The program builds on the findings of a report issued last fall by Community Catalyst with funding from the W.K. Kellogg Foundation.
“Community Catalyst’s report, Consumer Health Advocacy: A View From 16 States, highlighted the importance of consumer advocacy and identified the specific capacities required to build stronger advocacy,” said Risa Lavizzo-Mourey, M.D., M.B.A., president and CEO of the Robert Wood Johnson Foundation. “Health care coverage is a top priority for the Robert Wood Johnson Foundation, and we are committed to supporting the consumer voice for health care reform in this country. There is no better organization to lead this empowerment effort, and we are proud to be a partner with Community Catalyst as it enters its second decade of service to the health care community.”
“There is a new wave of reform coming from state health care advocates and policy-makers—Massachusetts, California, Vermont are all moving on sweeping coverage changes,” Sherry added. “Now is the time to strengthen the consumer voice.”
For details on the program and to view the call for proposals, visit www.voicesforcoverage.org.
About Community Catalyst
Community Catalyst is a national nonprofit advocacy organization working to build the consumer and community leadership that is required to transform the American health system, with the belief that this transformation will happen when consumers are fully engaged and have an organized voice. Community Catalyst has provided leadership and support to state and local consumer organizations, policy-makers, and foundations working to change the health care system so it serves everyone—especially vulnerable members of society since 1997. For more information, visit www.communitycatalyst.org.
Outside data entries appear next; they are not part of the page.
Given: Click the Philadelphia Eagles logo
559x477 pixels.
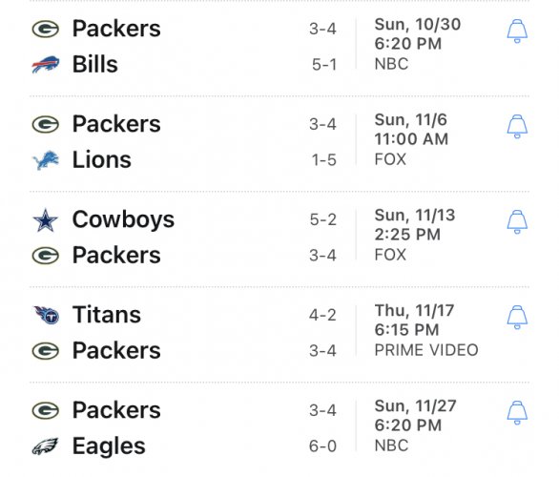Looking at the screenshot, I should [x=45, y=446].
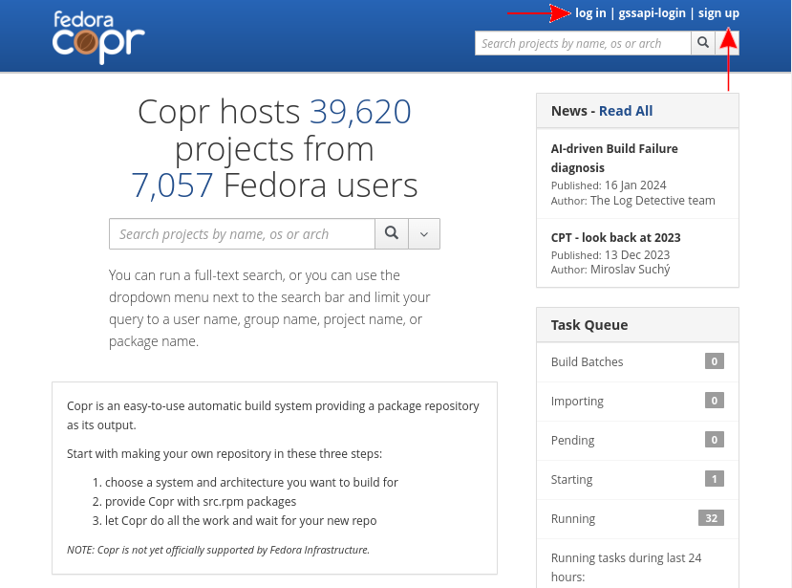Click the "Starting" queue count badge

[x=714, y=479]
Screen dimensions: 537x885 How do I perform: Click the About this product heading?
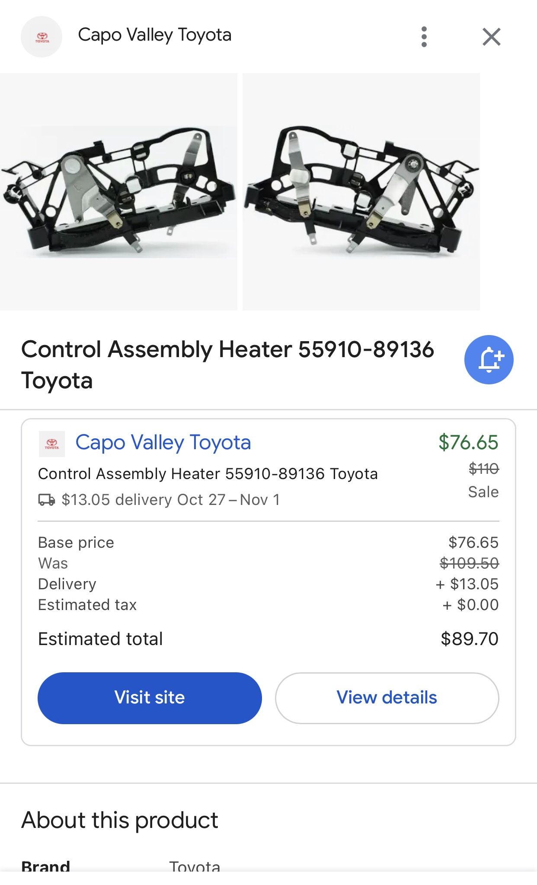click(120, 820)
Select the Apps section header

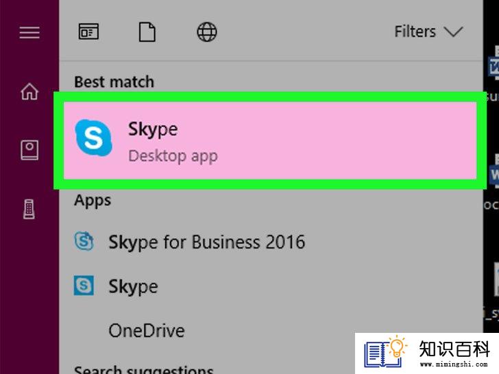(x=93, y=200)
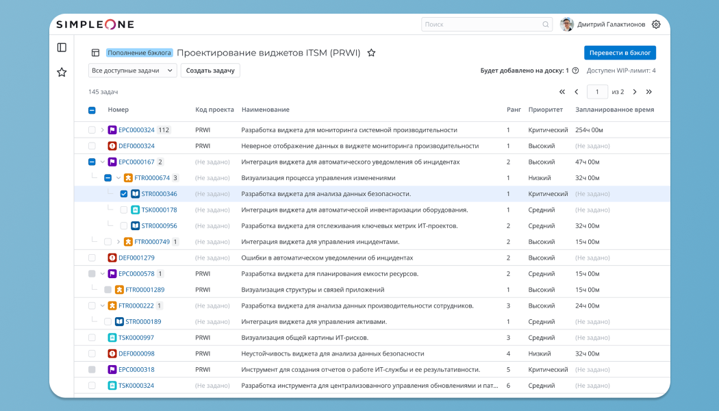Image resolution: width=719 pixels, height=411 pixels.
Task: Expand the EPC0000324 epic row
Action: [103, 130]
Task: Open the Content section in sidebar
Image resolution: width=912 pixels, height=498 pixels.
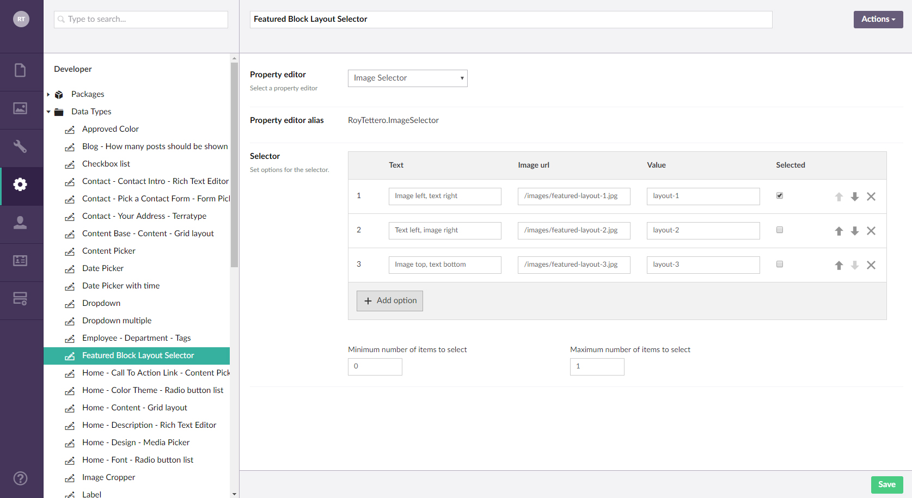Action: pyautogui.click(x=20, y=70)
About the Robert Wood Johnson Foundation
The Robert Wood Johnson Foundation focuses on the pressing health and health care issues facing our country. As the nation’s largest philanthropy devoted exclusively to improving the health and health care of all Americans, the Foundation works with a diverse group of organizations and individuals to identify solutions and achieve comprehensive, meaningful and timely change. For more than 35 years the Foundation has brought experience, commitment, and a rigorous, balanced approach to the problems that affect the health and health care of those it serves. When it comes to helping Americans lead healthier lives and get the care they need, the Foundation expects to make a difference in your lifetime.